(WHAT THE TASK REQUIRES):
In the listing below, which lines contain the string "agent"? Copy them all.

(INFORMATION):
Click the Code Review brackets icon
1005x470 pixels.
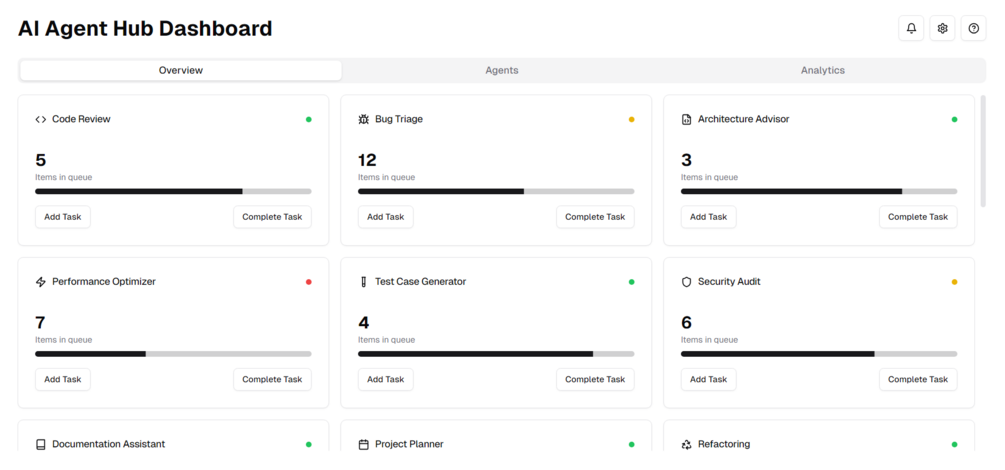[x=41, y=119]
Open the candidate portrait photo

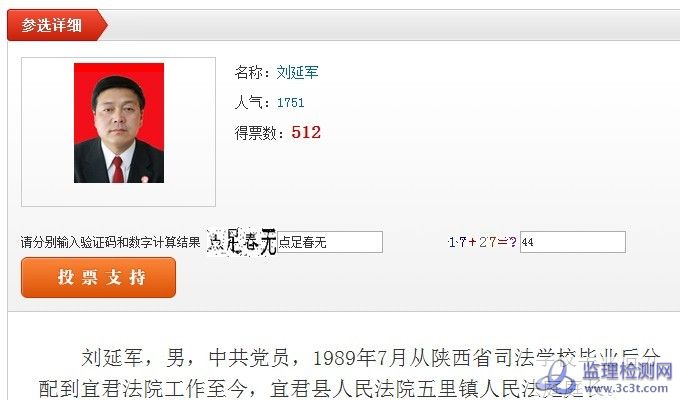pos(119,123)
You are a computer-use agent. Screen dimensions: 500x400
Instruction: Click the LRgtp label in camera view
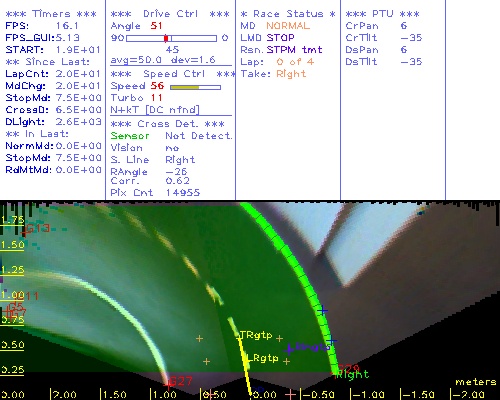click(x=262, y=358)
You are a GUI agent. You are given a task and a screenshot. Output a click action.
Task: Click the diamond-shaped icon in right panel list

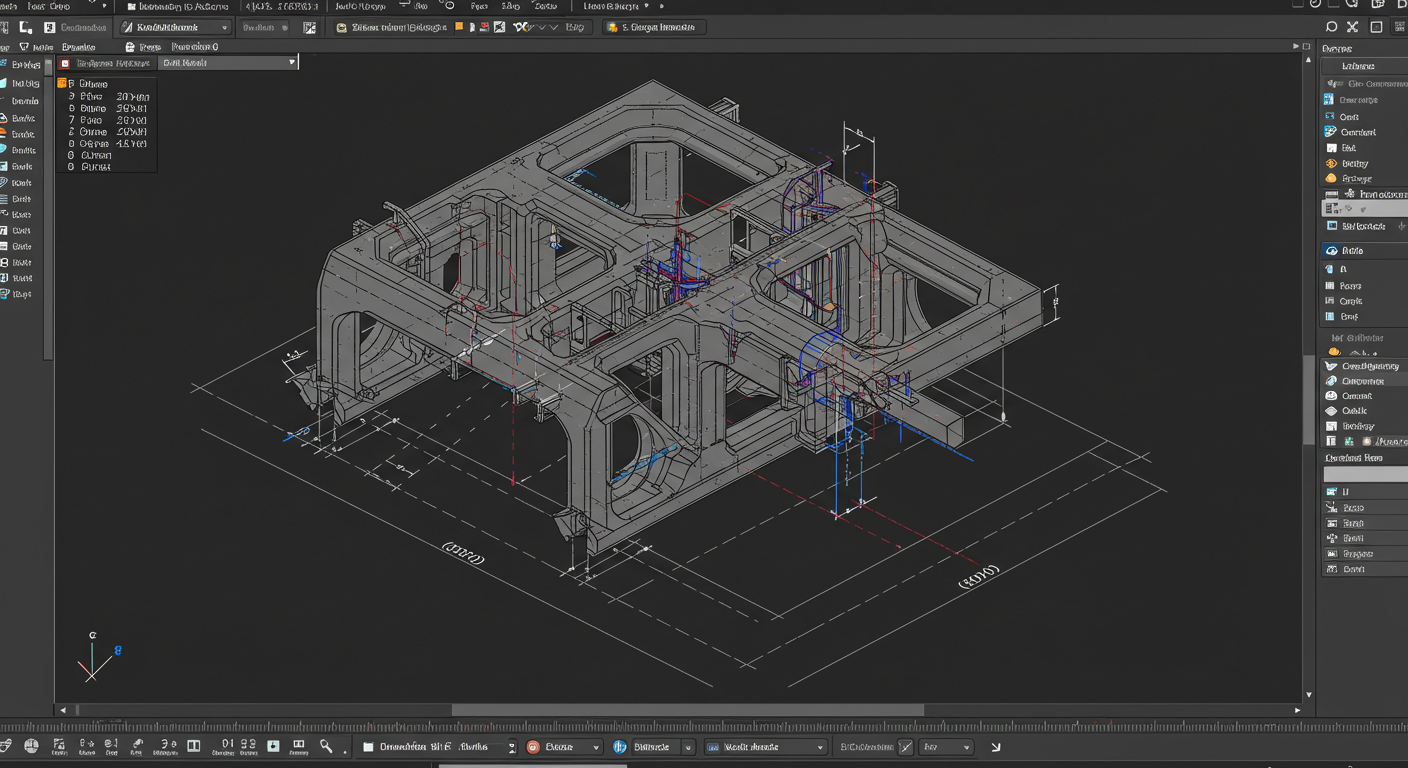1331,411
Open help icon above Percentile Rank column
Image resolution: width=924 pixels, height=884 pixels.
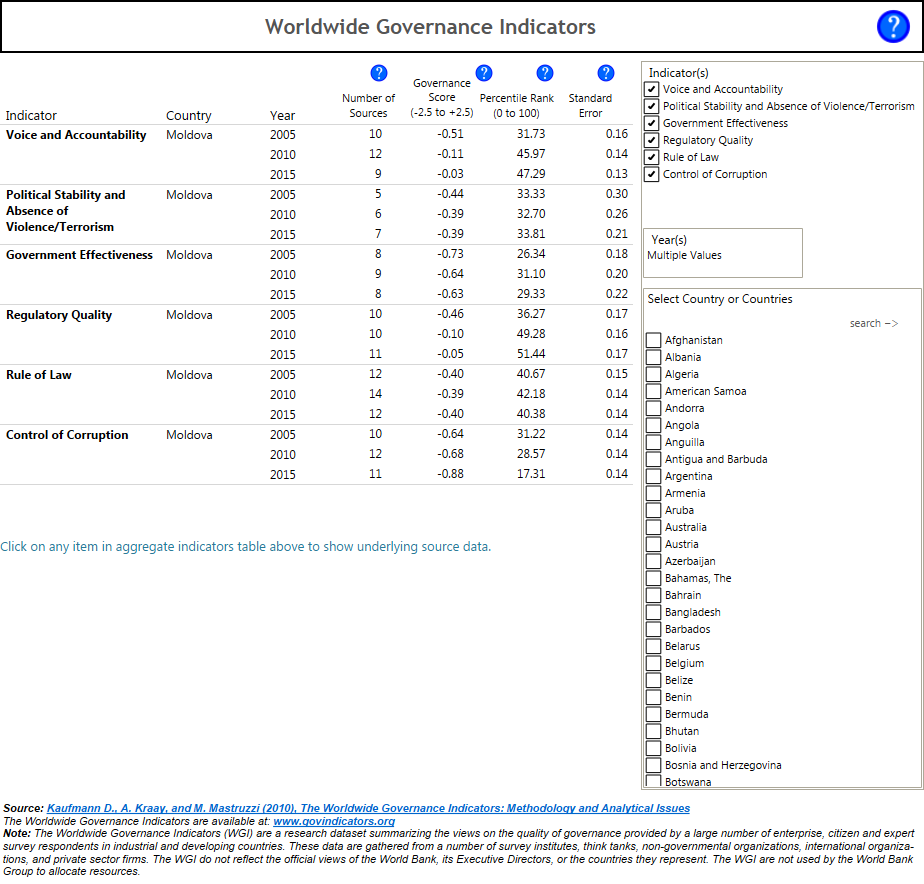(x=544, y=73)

--

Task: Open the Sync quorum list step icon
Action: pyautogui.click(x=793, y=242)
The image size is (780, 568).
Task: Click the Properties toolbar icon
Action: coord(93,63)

(REPLY):
You are a computer-use agent. Screen dimensions: 500x400
You are a GUI agent. You are given a task and a screenshot. Output a click action.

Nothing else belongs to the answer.